Aerospace & Advanced Manufacturing

MERU CASE STUDY
Identified $3.7 – $6.0M in liquidity and $1.6M in costs for an aerospace manufacturer
COMPANY OVERVIEW
- Leading provider of high efficiency solar cells, solar panels and composite structural products for satellite and aerospace applications
- Annual revenue of approximately $100 million
- The Company faced EBITDA and liquidity pressure due to delays of two large program awards causing a significant write-down of 2018 EBITDA
- The capital intensive and high fixed-cost nature of the business contributed to the liquidity pressure faced by the Company
OUR APPROACH
- Developed and implemented cash management strategies, tactics and processes
- Developed a revised bottoms up 13-week cash flow forecast linked to the production schedule
- Performed an in-depth operational assessment including site tours of both production facilities and interviews with key operational leaders
- Reviewed the top 20 programs representing ~90% of 2018 remaining revenue to identify potential risks and opportunities
- Provided transparency to the cost structure and identified cost reduction opportunities

OUR IMPACT

MERU identified between $3.7 - $6.0M in liquidity opportunities and $1.6 million of cost reduction opportunities.

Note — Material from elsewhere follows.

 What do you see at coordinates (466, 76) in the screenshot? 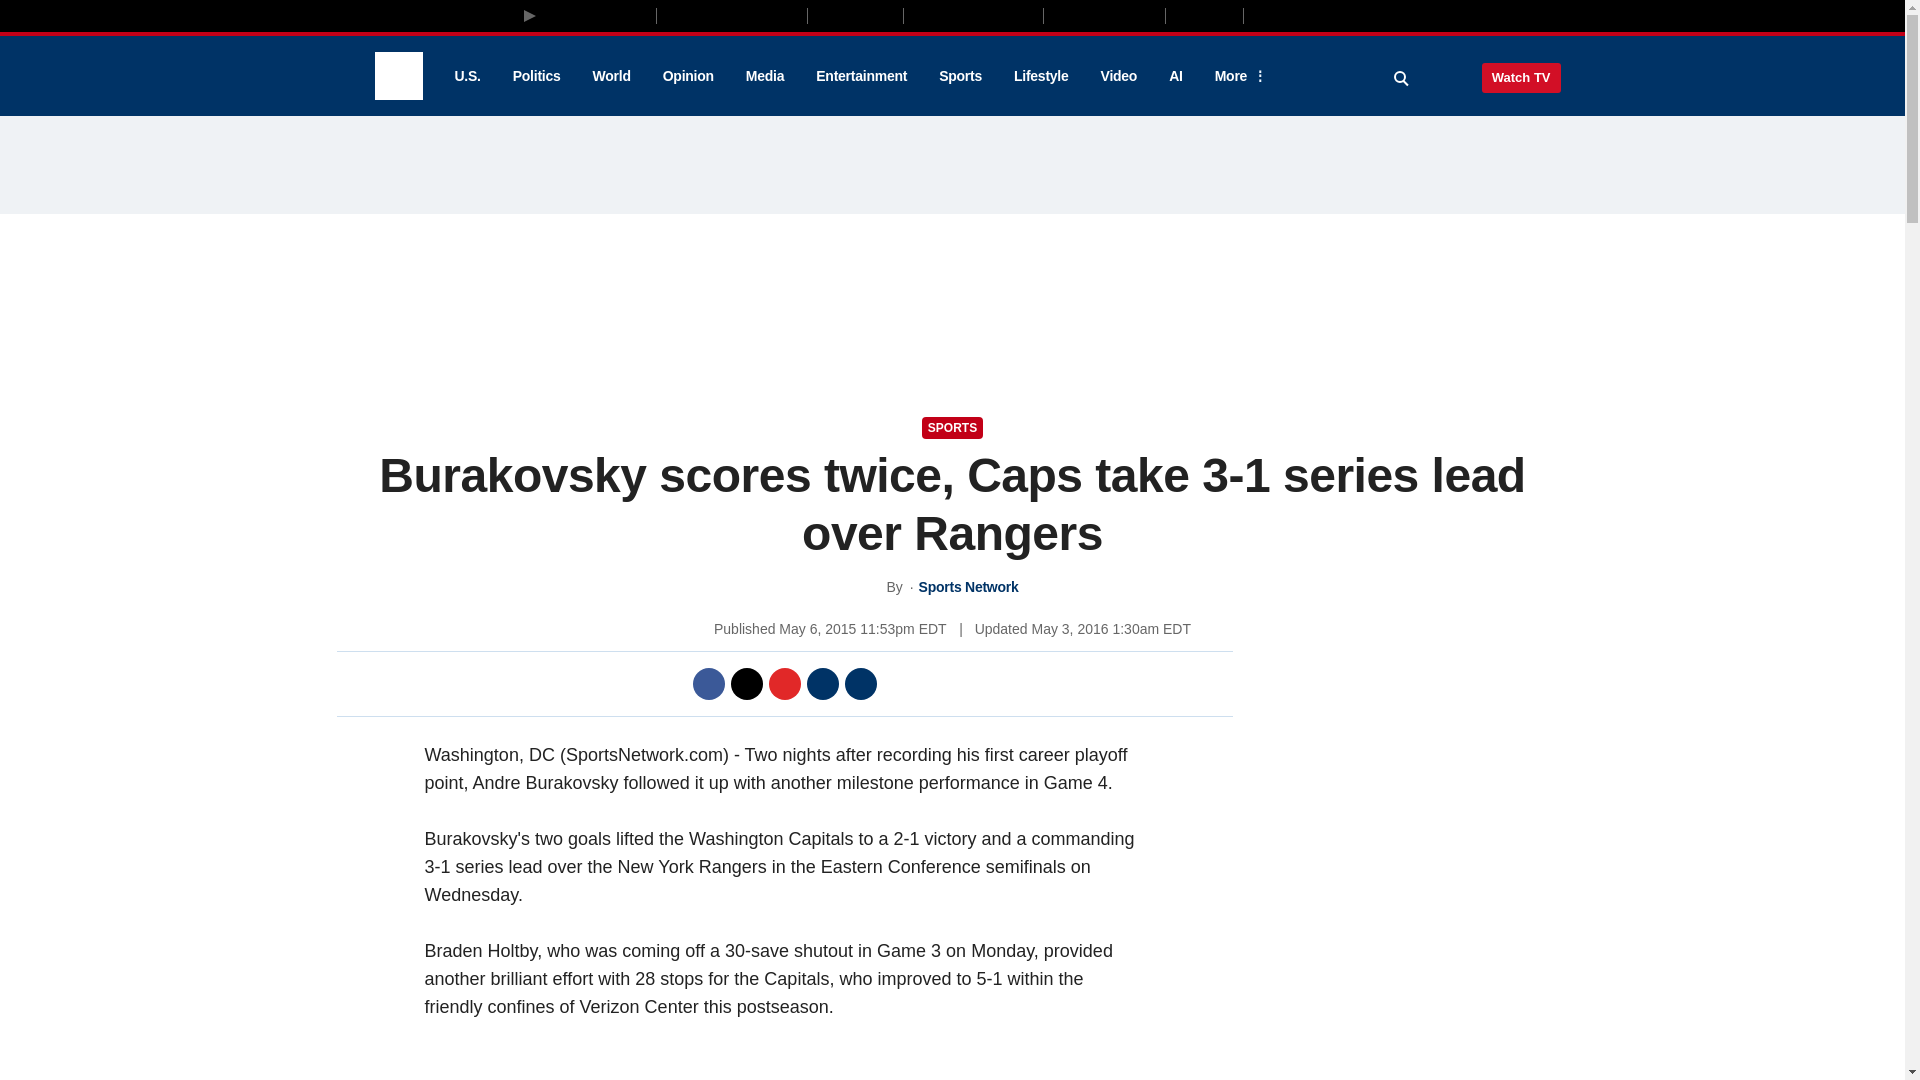
I see `U.S.` at bounding box center [466, 76].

Authored report outlining (i) cash management strategies, (ii) liquidity and operational improvement initiatives, and (iii) cost-reduction opportunities, including levers associated with each initiative, impact on EBITDA / Cash, and one-time implementation costs to achieve each.

Created implementation plan for the initiatives identified and obtained buy-in from the Company and sponsor.